▶ **Supplied records**
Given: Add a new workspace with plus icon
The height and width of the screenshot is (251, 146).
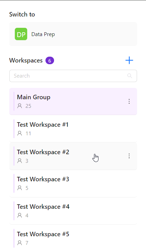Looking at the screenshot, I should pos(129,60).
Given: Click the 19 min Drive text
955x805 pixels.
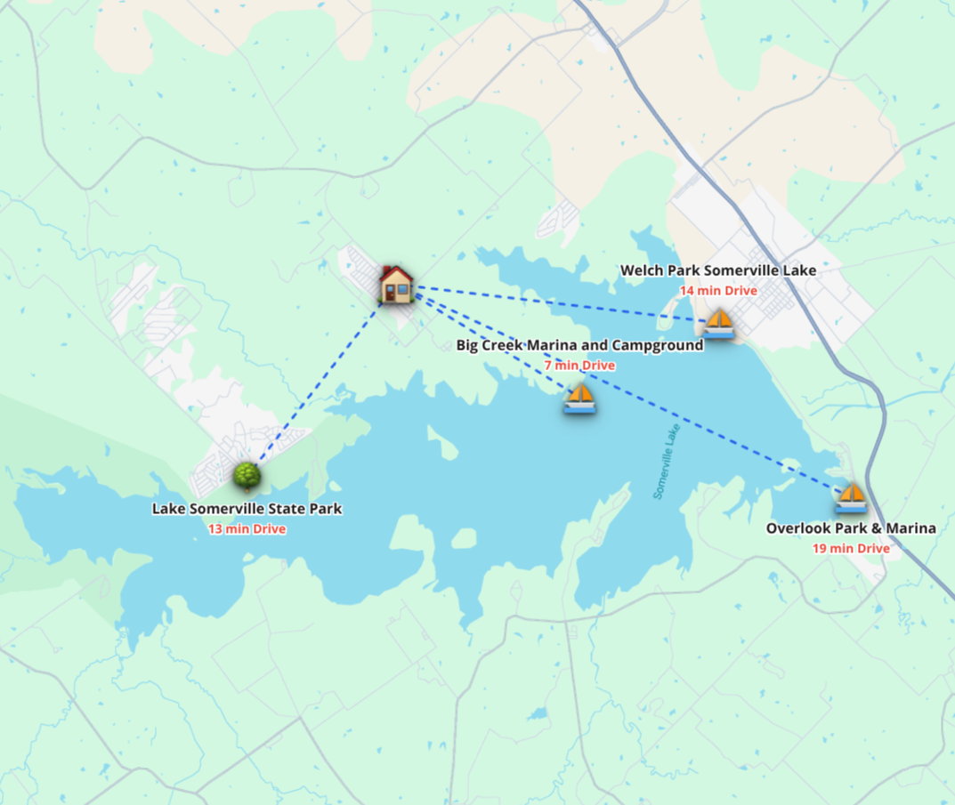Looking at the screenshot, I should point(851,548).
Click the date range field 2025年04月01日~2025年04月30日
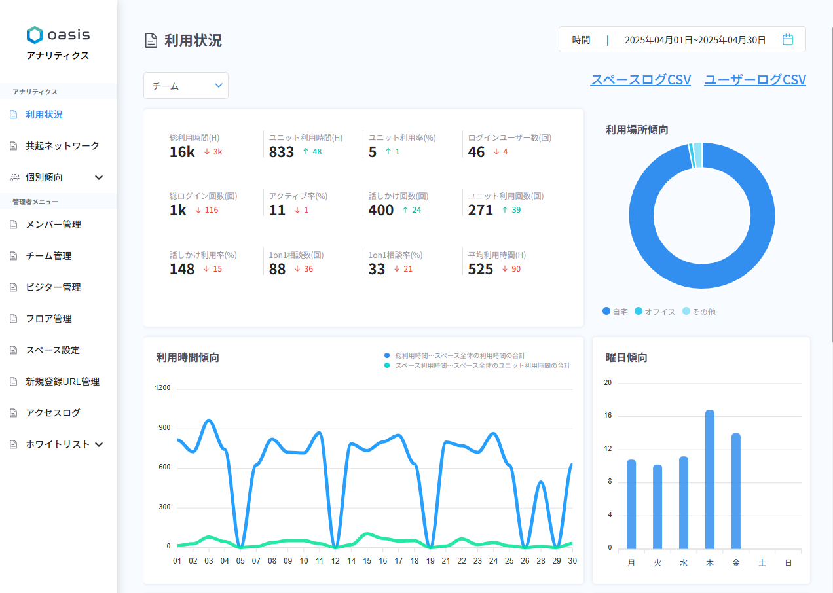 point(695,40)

▶ **Task objective**
Where does the word "Given" appear in the records above? Return every line that holds it.

▶ **Output of the exercise**
Given: Add a new workspace with plus icon
Given: Click the 19 min Drive text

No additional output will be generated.